» **Written instruction**:
Please convert every line of the listing below into a JSON list of strings, with one string per line and blank lines omitted.
[START Material for the task]
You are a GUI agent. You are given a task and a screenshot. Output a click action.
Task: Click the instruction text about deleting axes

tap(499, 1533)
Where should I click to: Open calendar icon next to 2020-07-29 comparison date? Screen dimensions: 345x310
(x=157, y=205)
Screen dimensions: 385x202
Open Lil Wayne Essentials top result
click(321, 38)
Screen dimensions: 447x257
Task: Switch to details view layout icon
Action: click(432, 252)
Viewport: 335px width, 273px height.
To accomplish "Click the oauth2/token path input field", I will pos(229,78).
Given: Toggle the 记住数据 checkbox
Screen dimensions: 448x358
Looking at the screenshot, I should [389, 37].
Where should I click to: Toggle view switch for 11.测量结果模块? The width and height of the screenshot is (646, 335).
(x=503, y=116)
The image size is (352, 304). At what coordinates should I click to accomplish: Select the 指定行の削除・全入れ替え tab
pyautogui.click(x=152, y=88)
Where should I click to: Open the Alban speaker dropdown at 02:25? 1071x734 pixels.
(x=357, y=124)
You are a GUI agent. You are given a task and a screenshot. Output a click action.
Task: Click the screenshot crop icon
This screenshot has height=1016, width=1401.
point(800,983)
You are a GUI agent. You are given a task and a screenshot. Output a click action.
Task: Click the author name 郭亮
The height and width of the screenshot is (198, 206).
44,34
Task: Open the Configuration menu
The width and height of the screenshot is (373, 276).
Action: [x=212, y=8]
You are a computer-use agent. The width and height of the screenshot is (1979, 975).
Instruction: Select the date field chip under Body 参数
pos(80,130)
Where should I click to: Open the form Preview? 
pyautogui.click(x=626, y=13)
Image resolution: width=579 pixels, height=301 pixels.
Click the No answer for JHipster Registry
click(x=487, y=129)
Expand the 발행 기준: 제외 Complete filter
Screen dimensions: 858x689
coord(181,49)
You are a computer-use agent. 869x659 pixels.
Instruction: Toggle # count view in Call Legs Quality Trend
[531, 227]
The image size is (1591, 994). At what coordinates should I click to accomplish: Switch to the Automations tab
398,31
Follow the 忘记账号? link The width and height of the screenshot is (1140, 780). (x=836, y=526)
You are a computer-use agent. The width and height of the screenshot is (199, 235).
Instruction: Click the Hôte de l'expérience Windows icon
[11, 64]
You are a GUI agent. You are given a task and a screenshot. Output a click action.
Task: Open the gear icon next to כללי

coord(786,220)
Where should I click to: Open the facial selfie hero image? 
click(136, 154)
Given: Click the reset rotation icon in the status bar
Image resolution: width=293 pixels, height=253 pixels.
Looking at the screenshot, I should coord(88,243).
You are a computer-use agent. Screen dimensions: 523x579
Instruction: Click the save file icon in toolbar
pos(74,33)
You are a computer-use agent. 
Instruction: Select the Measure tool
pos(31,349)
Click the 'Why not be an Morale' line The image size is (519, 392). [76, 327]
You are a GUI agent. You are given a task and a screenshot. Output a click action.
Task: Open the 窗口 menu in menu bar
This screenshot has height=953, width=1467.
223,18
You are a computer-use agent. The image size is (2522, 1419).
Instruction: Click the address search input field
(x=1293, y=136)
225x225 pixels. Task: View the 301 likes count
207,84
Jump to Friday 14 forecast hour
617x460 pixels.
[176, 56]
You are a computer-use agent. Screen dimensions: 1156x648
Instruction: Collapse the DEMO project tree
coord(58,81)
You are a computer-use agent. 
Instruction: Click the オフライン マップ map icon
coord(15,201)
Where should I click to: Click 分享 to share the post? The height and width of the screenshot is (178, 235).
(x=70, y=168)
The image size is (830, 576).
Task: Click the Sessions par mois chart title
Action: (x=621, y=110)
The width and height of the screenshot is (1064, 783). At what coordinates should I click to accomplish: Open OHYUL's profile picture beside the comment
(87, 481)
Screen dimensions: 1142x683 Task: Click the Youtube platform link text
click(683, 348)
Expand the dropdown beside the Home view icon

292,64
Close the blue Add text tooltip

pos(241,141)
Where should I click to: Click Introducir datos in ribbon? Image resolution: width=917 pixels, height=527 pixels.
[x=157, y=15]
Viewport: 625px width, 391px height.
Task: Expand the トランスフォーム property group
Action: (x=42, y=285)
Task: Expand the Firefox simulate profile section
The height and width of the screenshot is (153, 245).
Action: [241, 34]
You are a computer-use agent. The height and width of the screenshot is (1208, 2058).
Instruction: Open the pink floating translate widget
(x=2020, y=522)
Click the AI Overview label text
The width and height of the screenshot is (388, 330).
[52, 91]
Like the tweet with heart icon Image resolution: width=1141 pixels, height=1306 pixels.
[END Material for the task]
» **Problem solution**:
[
  "You are a GUI agent. You are given a task and a screenshot. Output a click action.",
  "Task: Click the instruction text about deleting axes",
  "tap(499, 1533)",
  "Where should I click to: Open calendar icon next to 2020-07-29 comparison date? Screen dimensions: 345x310",
  "(x=157, y=205)",
  "Screen dimensions: 385x202",
  "Open Lil Wayne Essentials top result",
  "click(321, 38)",
  "Screen dimensions: 447x257",
  "Task: Switch to details view layout icon",
  "Action: click(432, 252)",
  "Viewport: 335px width, 273px height.",
  "To accomplish \"Click the oauth2/token path input field\", I will pos(229,78).",
  "Given: Toggle the 记住数据 checkbox",
  "Screen dimensions: 448x358",
  "Looking at the screenshot, I should [389, 37].",
  "Where should I click to: Toggle view switch for 11.测量结果模块? The width and height of the screenshot is (646, 335).",
  "(x=503, y=116)",
  "The image size is (352, 304). At what coordinates should I click to accomplish: Select the 指定行の削除・全入れ替え tab",
  "pyautogui.click(x=152, y=88)",
  "Where should I click to: Open the Alban speaker dropdown at 02:25? 1071x734 pixels.",
  "(x=357, y=124)",
  "You are a GUI agent. You are given a task and a screenshot. Output a click action.",
  "Task: Click the screenshot crop icon",
  "This screenshot has height=1016, width=1401.",
  "point(800,983)",
  "You are a GUI agent. You are given a task and a screenshot. Output a click action.",
  "Task: Click the author name 郭亮",
  "The height and width of the screenshot is (198, 206).",
  "44,34",
  "Task: Open the Configuration menu",
  "The width and height of the screenshot is (373, 276).",
  "Action: [x=212, y=8]",
  "You are a computer-use agent. The width and height of the screenshot is (1979, 975).",
  "Instruction: Select the date field chip under Body 参数",
  "pos(80,130)",
  "Where should I click to: Open the form Preview? ",
  "pyautogui.click(x=626, y=13)",
  "Image resolution: width=579 pixels, height=301 pixels.",
  "Click the No answer for JHipster Registry",
  "click(x=487, y=129)",
  "Expand the 발행 기준: 제외 Complete filter",
  "Screen dimensions: 858x689",
  "coord(181,49)",
  "You are a computer-use agent. 869x659 pixels.",
  "Instruction: Toggle # count view in Call Legs Quality Trend",
  "[531, 227]",
  "The image size is (1591, 994). At what coordinates should I click to accomplish: Switch to the Automations tab",
  "398,31",
  "Follow the 忘记账号? link The width and height of the screenshot is (1140, 780). (x=836, y=526)",
  "You are a computer-use agent. The width and height of the screenshot is (199, 235).",
  "Instruction: Click the Hôte de l'expérience Windows icon",
  "[11, 64]",
  "You are a GUI agent. You are given a task and a screenshot. Output a click action.",
  "Task: Open the gear icon next to כללי",
  "coord(786,220)",
  "Where should I click to: Open the facial selfie hero image? ",
  "click(136, 154)",
  "Given: Click the reset rotation icon in the status bar",
  "Image resolution: width=293 pixels, height=253 pixels.",
  "Looking at the screenshot, I should coord(88,243).",
  "You are a computer-use agent. Screen dimensions: 523x579",
  "Instruction: Click the save file icon in toolbar",
  "pos(74,33)",
  "You are a computer-use agent. ",
  "Instruction: Select the Measure tool",
  "pos(31,349)",
  "Click the 'Why not be an Morale' line The image size is (519, 392). [76, 327]",
  "You are a GUI agent. You are given a task and a screenshot. Output a click action.",
  "Task: Open the 窗口 menu in menu bar",
  "This screenshot has height=953, width=1467.",
  "223,18",
  "You are a computer-use agent. The image size is (2522, 1419).",
  "Instruction: Click the address search input field",
  "(x=1293, y=136)",
  "225x225 pixels. Task: View the 301 likes count",
  "207,84",
  "Jump to Friday 14 forecast hour",
  "617x460 pixels.",
  "[176, 56]",
  "You are a computer-use agent. Screen dimensions: 1156x648",
  "Instruction: Collapse the DEMO project tree",
  "coord(58,81)",
  "You are a computer-use agent. ",
  "Instruction: Click the オフライン マップ map icon",
  "coord(15,201)",
  "Where should I click to: Click 分享 to share the post? The height and width of the screenshot is (178, 235).",
  "(x=70, y=168)",
  "The image size is (830, 576).",
  "Task: Click the Sessions par mois chart title",
  "Action: (x=621, y=110)",
  "The width and height of the screenshot is (1064, 783). At what coordinates should I click to accomplish: Open OHYUL's profile picture beside the comment",
  "(87, 481)",
  "Screen dimensions: 1142x683 Task: Click the Youtube platform link text",
  "click(683, 348)",
  "Expand the dropdown beside the Home view icon",
  "292,64",
  "Close the blue Add text tooltip",
  "pos(241,141)",
  "Where should I click to: Click Introducir datos in ribbon? Image resolution: width=917 pixels, height=527 pixels.",
  "[x=157, y=15]",
  "Viewport: 625px width, 391px height.",
  "Task: Expand the トランスフォーム property group",
  "Action: (x=42, y=285)",
  "Task: Expand the Firefox simulate profile section",
  "The height and width of the screenshot is (153, 245).",
  "Action: [241, 34]",
  "You are a computer-use agent. The height and width of the screenshot is (1208, 2058).",
  "Instruction: Open the pink floating translate widget",
  "(x=2020, y=522)",
  "Click the AI Overview label text",
  "The width and height of the screenshot is (388, 330).",
  "[52, 91]",
  "Like the tweet with heart icon Image resolution: width=1141 pixels, height=1306 pixels."
]